What is surprising to me but I can't tell whether this is normal or not, is at the time the SST finished succesfully and InnoDB restarted, some transactions in InnoDB seem to be marked as non-prepared and were rolled back. Since rsync performs a full database sync, it looks to me that those were the missing transaction that prevent the next write-set to be committed.

I'm attaching the logs from the 3 controllers with obfuscated hostname in it. I have also tried my best to annotate those logs to reconstruct the timeline of all the network disconnections and map names to internal galera id in 3 separate log files, in case it can be of any use.

I'm also attaching the mysql config used for this cluster. These are using pretty much standard settings AFAICT, expect for the following settings innodb and gcache setting that may be out of the ordinary and were needed for sustaining the unpredictable load nature of this environment:

innodb_buffer_pool_size = 24576M
innodb_log_file_size = 1024M
wsrep_provider_options = gcache.size=5G;gcache.recover=no;gmcast.listen_addr=tcp://10.30.97.21:4567;

What is unclear to me is that by design, there's a step in the SST process which forces the DB to flush its table before rsync starts transferring data, so even if receiving unprepared transaction is something to be expected when the Donor was serving traffic, there should always be a IST next to catch up whatever data is not sync'd, but this isn't the case in those logs.

I'm out of ideas as to what might have caused this node inconsistency:

• pacemaker has bootstrapped ctrl2 which was the last node to be stopped.
• there was no network issue at the time of the SST.
• HAProxy likely stopped incoming SQL traffic after 2s since only one node was up and sync at the time the SST was initiated.
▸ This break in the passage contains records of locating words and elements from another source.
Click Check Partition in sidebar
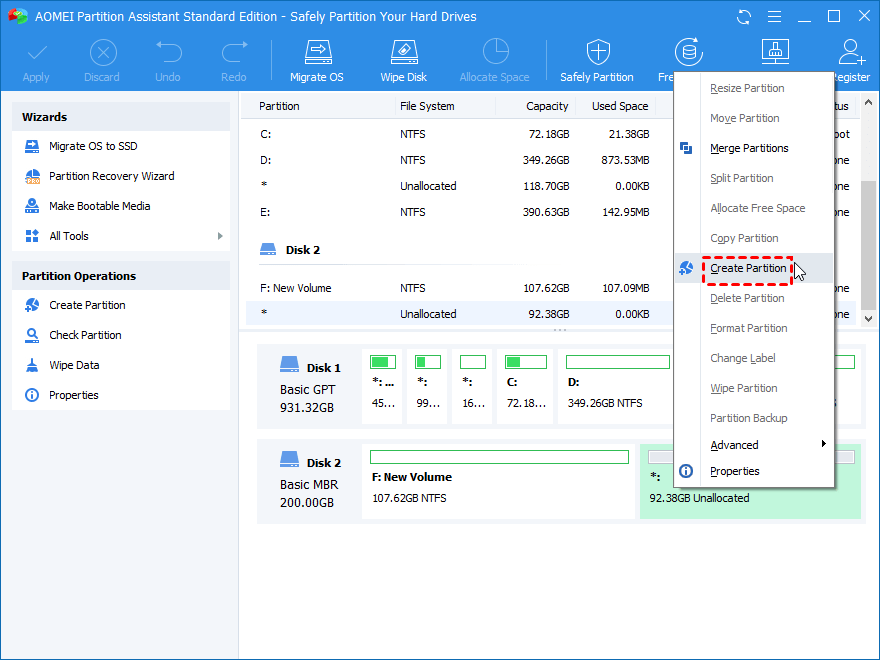The image size is (880, 660). click(x=85, y=335)
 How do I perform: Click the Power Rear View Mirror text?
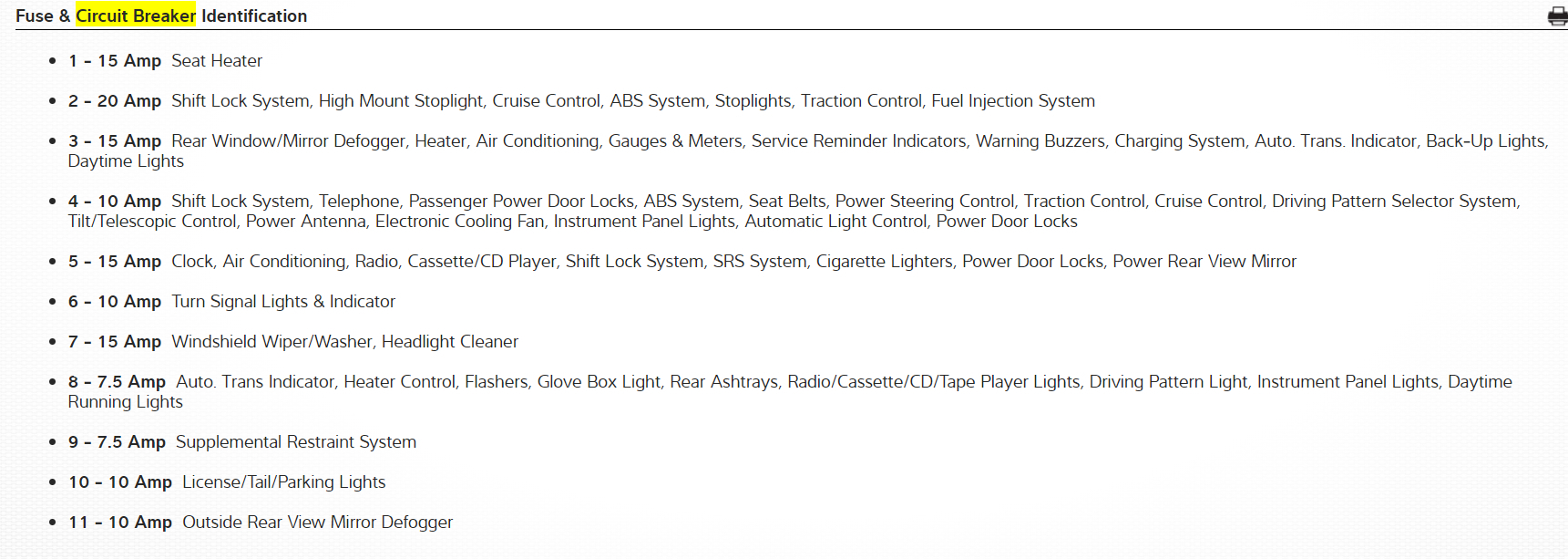1204,262
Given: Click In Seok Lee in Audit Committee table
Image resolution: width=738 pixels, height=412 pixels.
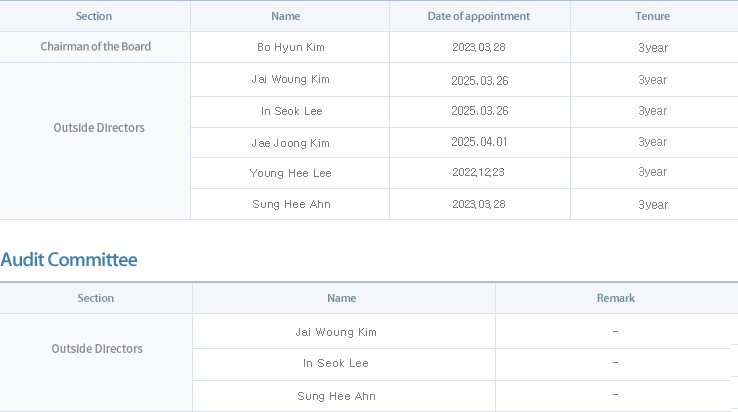Looking at the screenshot, I should click(x=336, y=363).
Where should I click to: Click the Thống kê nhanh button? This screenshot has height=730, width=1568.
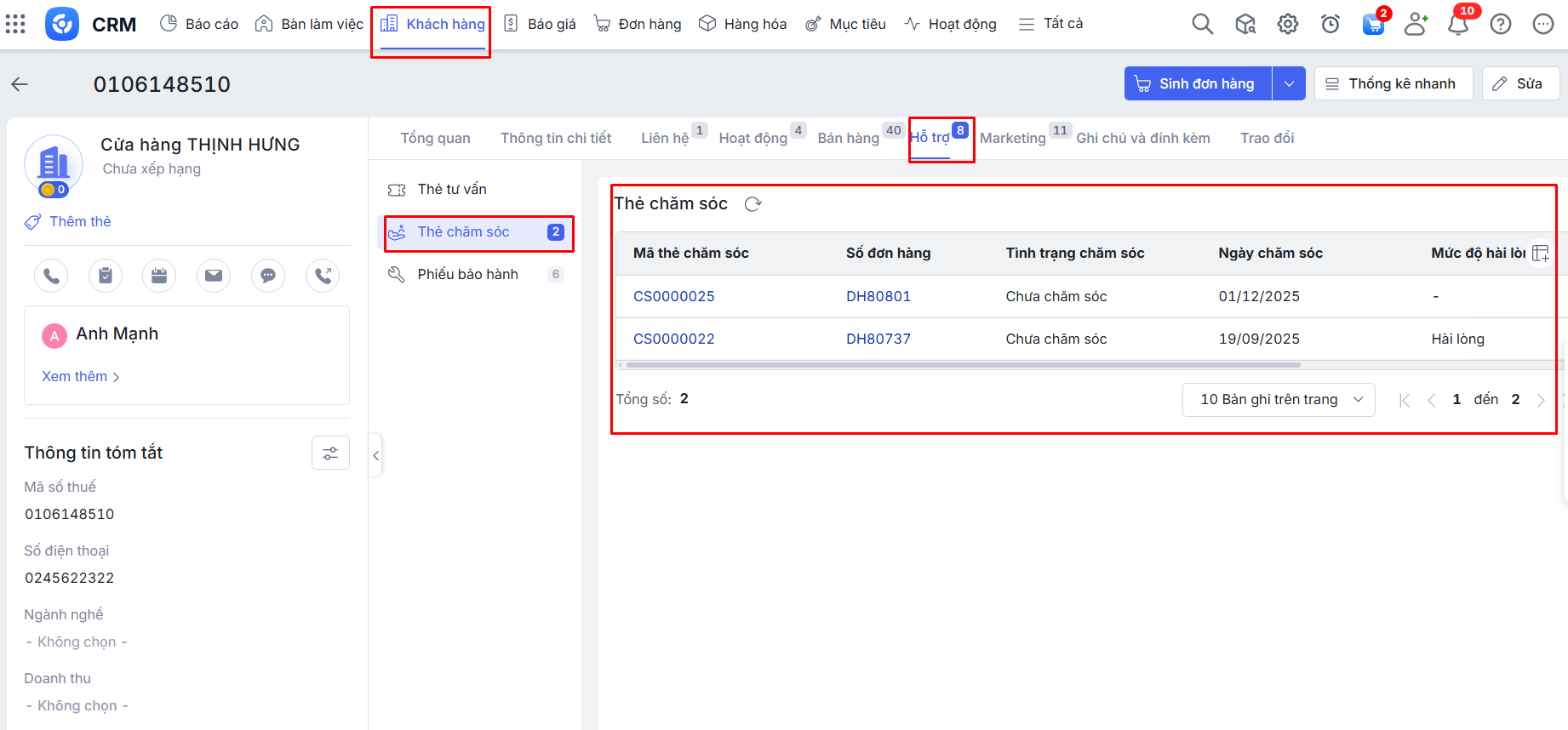(x=1393, y=83)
It all looks like the heavy load on the donor node somehow had an influenced on the SST and the joining process.

I could not find anything similar reported upstream, and I have also witnessed this same behaviour once on another environment, which a similar workload (thousands of Openstack orders for VM creation/deletion, resulting in unpredictable spikes of database traffic).
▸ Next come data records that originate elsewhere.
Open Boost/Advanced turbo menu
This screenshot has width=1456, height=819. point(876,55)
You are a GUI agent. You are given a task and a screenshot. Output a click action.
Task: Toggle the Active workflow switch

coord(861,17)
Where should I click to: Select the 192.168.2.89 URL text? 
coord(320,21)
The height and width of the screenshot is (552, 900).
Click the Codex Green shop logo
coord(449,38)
Have you already seen that behaviour in Galera? Is there a chance that this specific issue was fixed in a Jira already that I could have missed? It seems to me that it's a perfectly valid use case here. Assuming it is, could this issue be specific to rsync SST, or is it more likely to be a race condition in the SST mechanism itself (or even InnoDB, which seems less likely to me)?